A recente decisão de um tribunal federal norte-americano que suspendeu a exigência de US$ 100 mil para vistos H-1B gerou um impacto imediato no planejamento estratégico de pequenas e médias empresas nos Estados Unidos. O custo proibitivo, que funcionava como uma barreira de entrada para firmas de menor porte, foi classificado por especialistas jurídicos como uma medida que ultrapassava as competências do Poder Executivo em questões de regulação migratória.

Segundo relato do advogado Hung-Lin Lai, CEO da Lai & Turner Law Firm, a anulação da regra representa um alívio para empregadores que dependem de talentos globais, mas que não possuem o capital de giro ou a escala de gigantes como Amazon e Facebook para absorver custos extras. A expectativa é que o mercado de petições, anteriormente estagnado por esse valor, volte a apresentar movimento nas próximas rodadas de seleção.

O peso da barreira financeira

A imposição da regra de US$ 100 mil foi desenhada, segundo o governo, para proteger a força de trabalho doméstica e garantir a integridade do programa de vistos. No entanto, na prática, o valor criou um fosso competitivo. Enquanto grandes corporações de tecnologia absorveram o custo como uma despesa operacional comum, pequenas empresas foram forçadas a abandonar processos de patrocínio de talentos estrangeiros, perdendo competitividade na busca por mão de obra especializada.

A leitura jurídica sobre o caso, baseada em precedentes como a derrubada de tarifas impostas pela administração Trump, sugere que o Poder Judiciário tem se mostrado cético quanto ao uso de decretos administrativos para contornar o processo legislativo regular. Para muitos advogados, a medida era vista como uma manobra que, embora vendida como proteção ao trabalhador local, funcionava na prática como um filtro seletivo que beneficiava apenas as empresas mais ricas.

Mecanismos de exclusão e mercado

O sistema de vistos H-1B já operava sob uma lógica de loteria, que prioriza candidatos com faixas salariais mais elevadas. Mesmo com a queda da barreira de US$ 100 mil, o custo de contratação permanece alto devido a essas mudanças anteriores no sistema de seleção. Empresários agora enfrentam o dilema de ter que oferecer salários mais competitivos para garantir que seus candidatos sejam selecionados na loteria, o que mantém o processo oneroso, ainda que dentro de patamares mais previsíveis.

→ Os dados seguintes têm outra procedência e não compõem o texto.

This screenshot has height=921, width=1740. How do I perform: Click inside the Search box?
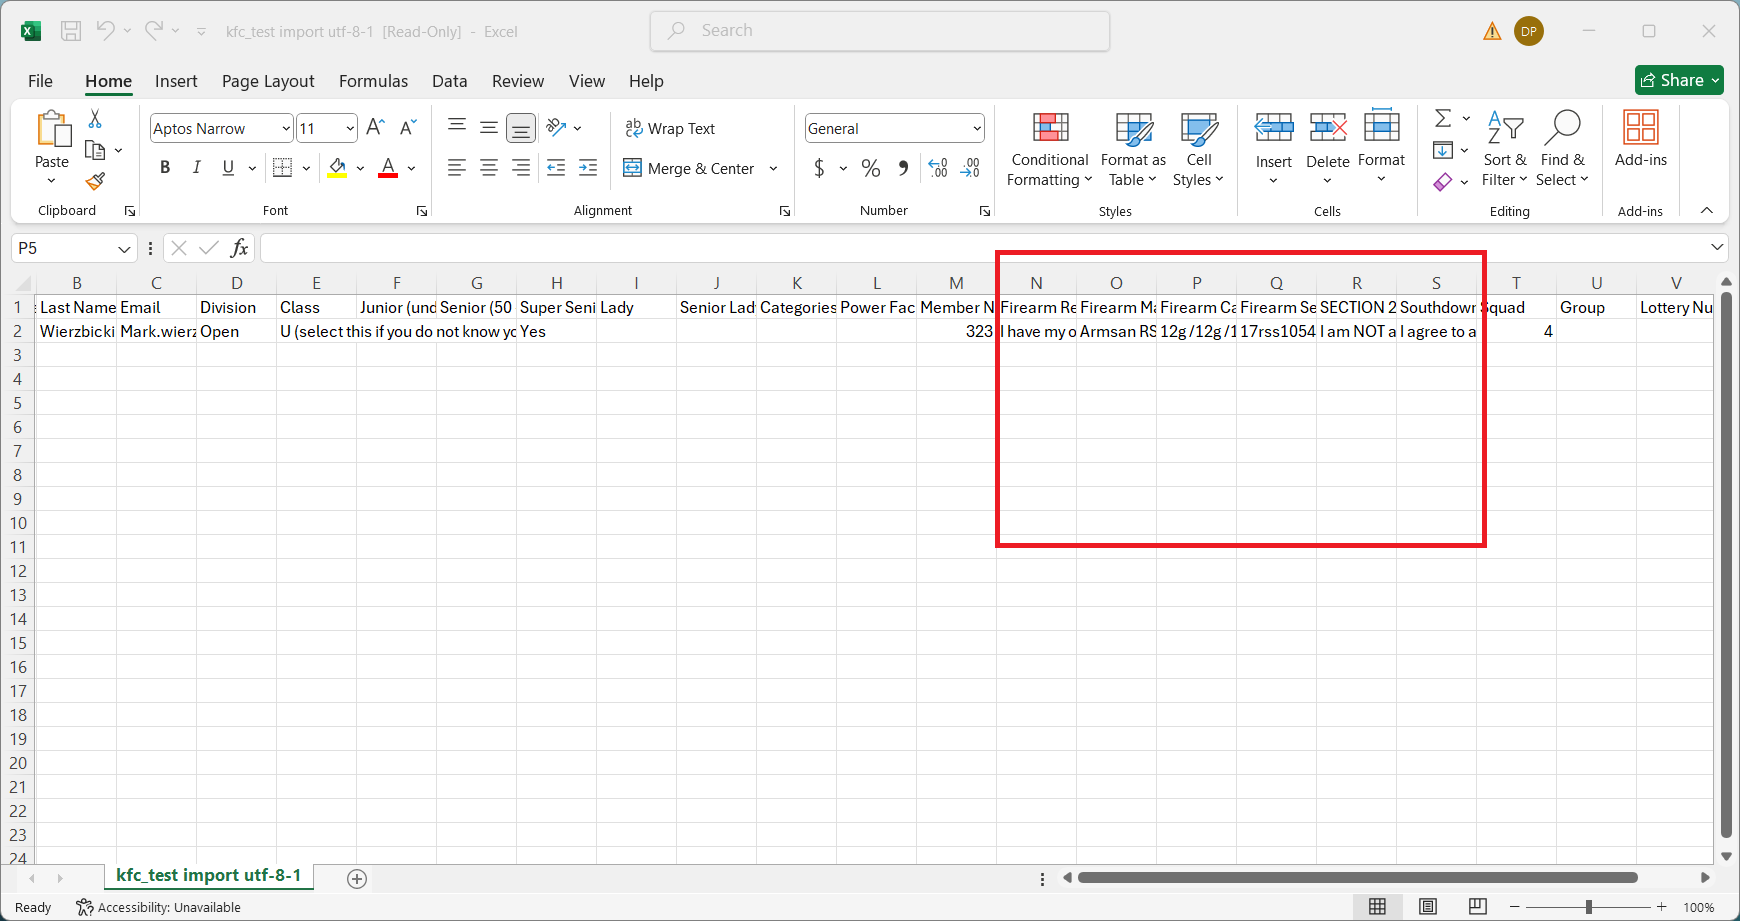pyautogui.click(x=880, y=31)
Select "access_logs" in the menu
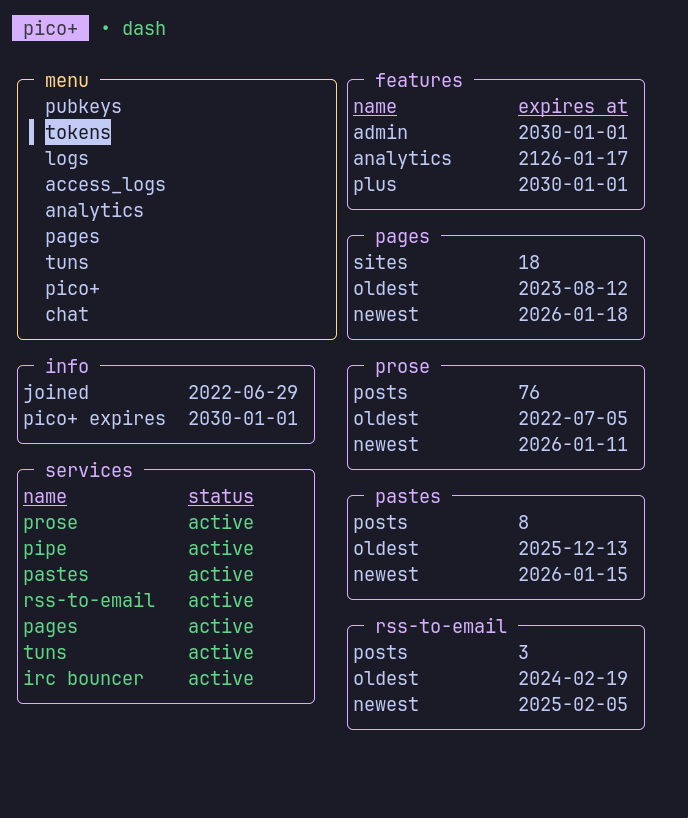 coord(105,184)
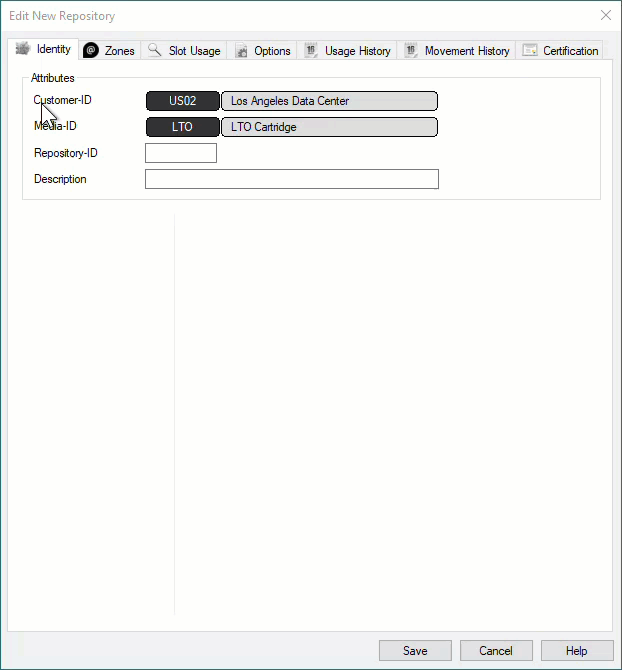Open the Slot Usage tab
622x670 pixels.
(x=184, y=50)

O mecanismo de incentivos, portanto, ainda favorece a contratação de perfis de altíssimo nível, deixando pouco espaço para o recrutamento de talentos em início de carreira ou funções de suporte técnico. A dinâmica atual sugere que, embora a barreira financeira direta tenha caído, a barreira estrutural — que prioriza salários altos — continua a moldar quem consegue acessar o mercado de trabalho norte-americano, mantendo o ecossistema de inovação concentrado em poucos players.

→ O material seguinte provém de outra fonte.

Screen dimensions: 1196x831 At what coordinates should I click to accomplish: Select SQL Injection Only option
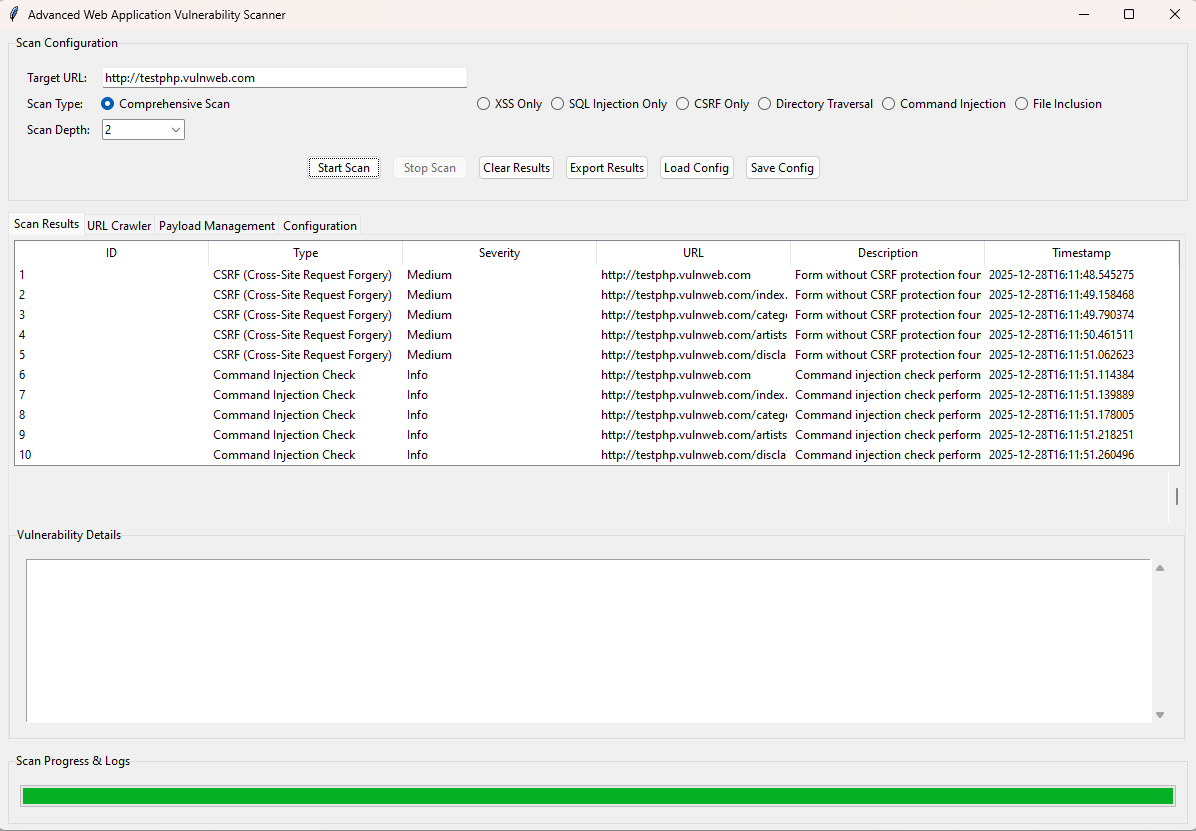click(x=558, y=104)
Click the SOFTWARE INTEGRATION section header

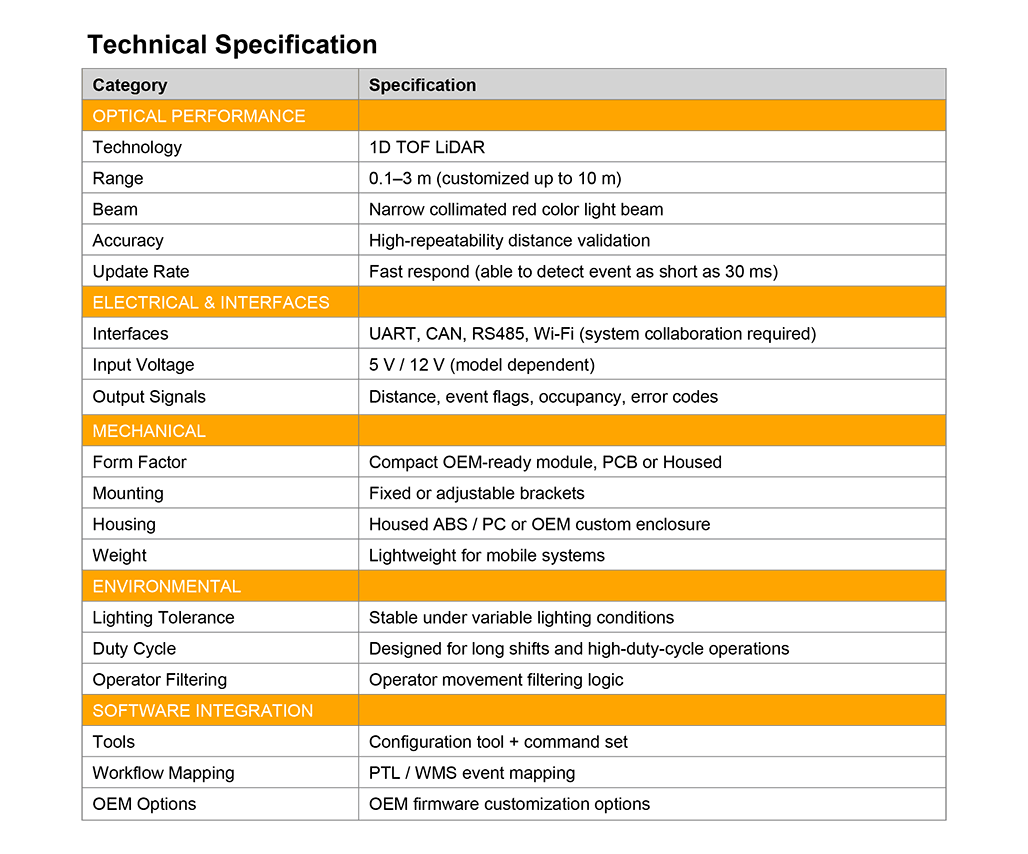(x=203, y=711)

Implicações para o ecossistema

A incerteza jurídica permanece como o principal fator de risco para as empresas. Como o governo pode recorrer da decisão, o cenário para o ano fiscal de 2027 ainda é nebuloso. Departamentos governamentais, como o Homeland Security, mantêm a posição de que a regra era necessária para a integridade do programa, o que sinaliza uma batalha judicial prolongada que pode chegar à Suprema Corte.

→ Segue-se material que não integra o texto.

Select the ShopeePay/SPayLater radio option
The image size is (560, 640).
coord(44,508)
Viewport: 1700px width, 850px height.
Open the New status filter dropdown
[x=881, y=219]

Para o mercado, o efeito imediato é a retomada de planos de expansão internacional, mas com cautela redobrada. Empresas brasileiras ou de outros países que buscam alocar talentos nos EUA devem monitorar se o ambiente regulatório se estabilizará ou se novas exigências ou restrições serão introduzidas via novos decretos, mantendo o planejamento de longo prazo refém das disputas políticas em Washington.

Perspectivas e o futuro das contratações

O que permanece em aberto é a real intenção do governo em reformular o sistema de vistos sem recorrer a regras punitivas. Se a tendência de judicialização das políticas migratórias persistir, o custo de conformidade para pequenas empresas continuará sendo um fator de imprevisibilidade que desestimula investimentos em talentos estrangeiros.

O mercado aguarda agora os próximos movimentos do Judiciário e como a administração responderá à pressão de grupos empresariais. A questão central não é apenas o custo, mas a previsibilidade das regras do jogo, algo essencial para qualquer estratégia de contratação global de longo prazo.